LaTeX Exercise 1

The images of the equations on this page were taken from the Wikipedia pages referenced for each equation.

Imports

Typesetting equations

In the following cell, use Markdown and LaTeX to typeset the equation for the probability density of the normal distribution $f(x, \mu, \sigma)$, which can be found here. Following the main equation, write a sentence that defines all of the variable in the equation.

\begin{equation*} f(x,\mu,\sigma) = \frac{1}{\sigma\sqrt{2\pi}}e^{-\frac{(x-\mu)^2}{2\sigma^2}} \end{equation*}

Where $\mu$ is the mean or expectaion of the distribution and $\sigma$ is the standard deviation.

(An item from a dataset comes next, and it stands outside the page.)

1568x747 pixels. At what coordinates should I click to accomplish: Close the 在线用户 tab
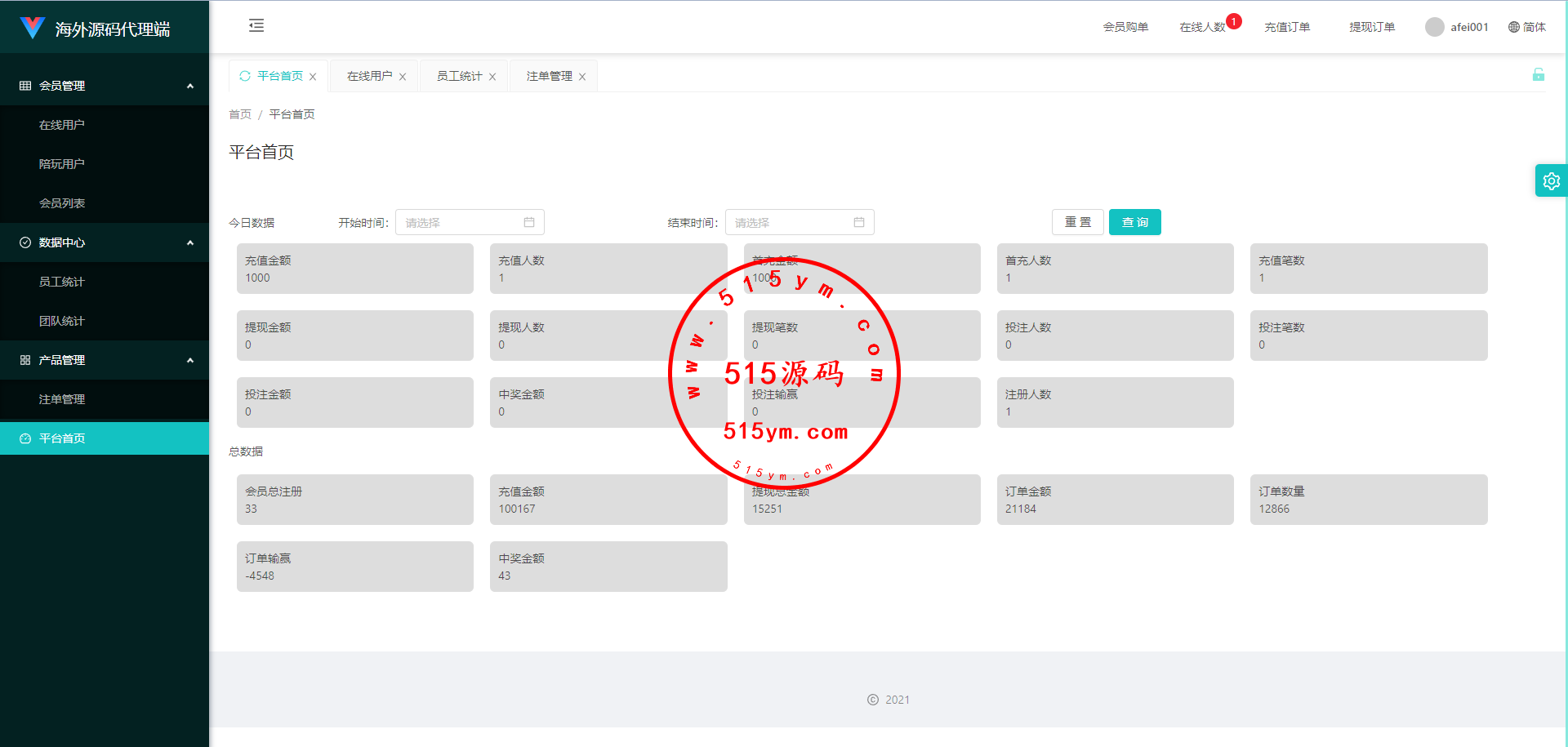[403, 77]
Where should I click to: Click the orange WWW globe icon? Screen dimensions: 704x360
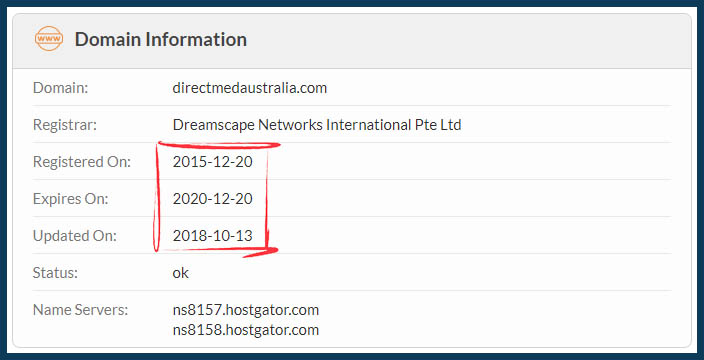point(49,39)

In the following cell, use Markdown and LaTeX to typeset the equation for the time-dependent Schrodinger equation for non-relativistic particles shown here (use the version that includes the Laplacian and potential energy). Following the main equation, write a sentence that defines all of the variable in the equation.

\begin{equation*} i\hbar\frac{\partial}{\partial t}\Psi(r,t) = \left[\frac{-\hbar^2}{2\mu}\nabla^2+V(r,t)\right]\Psi(r,t) \end{equation*}

where $r$ is radius, $t$ is time, $\hbar$ is plank's constant divided by 2$\pi$, $\mu$ is the particle's reduced mass, $V(r,t)$ is the particle's potential energy, $\nabla^2$ is the Laplacian (differential opperator), and $\Psi(r,t)$ is the wave function.

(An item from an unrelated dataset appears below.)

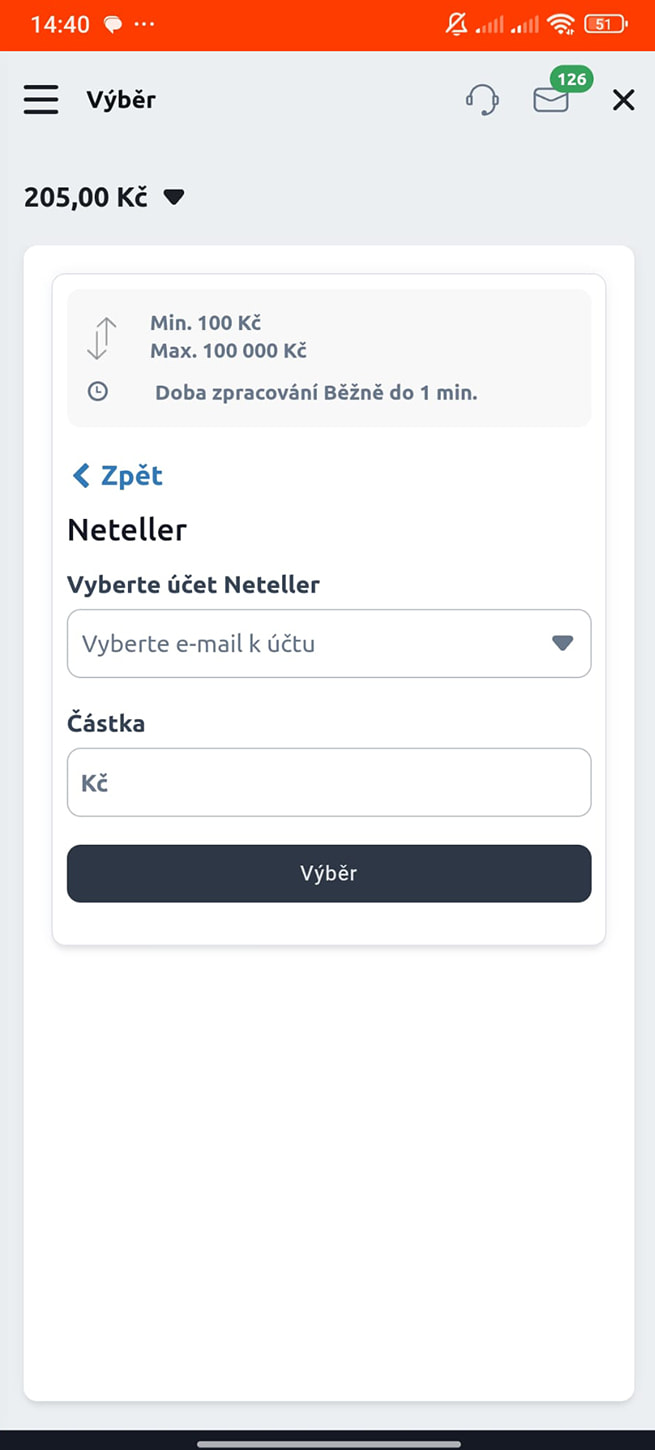
Task: Click the Neteller heading text
Action: pyautogui.click(x=127, y=530)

In the following cell, use Markdown and LaTeX to typeset the equation for the Laplacian squared ($\Delta=\nabla^2$) acting on a scalar field $f(r,\theta,\phi)$ in spherical polar coordinates found here. Following the main equation, write a sentence that defines all of the variable in the equation.

\begin{equation*} \Delta f= \frac{1}{r^2}\frac{\partial}{\partial r} \left(r^2\frac{\partial f}{\partial r} \right)+ \frac{1}{r^2sin\theta}\frac{\partial}{\partial \theta} \left(sin\theta\frac{\partial f}{\partial \theta} \right) + \frac{1}{r^2sin^2\theta} \frac{\partial^2 f}{\partial \psi^2} \end{equation*}

Where $\Delta = \nabla^2$ acting on a scalar field in spherical cooridnates, $r$ represents the radius, $\psi$ is the azimuthal angle and $\theta$ is the zenith angle/co-latitude.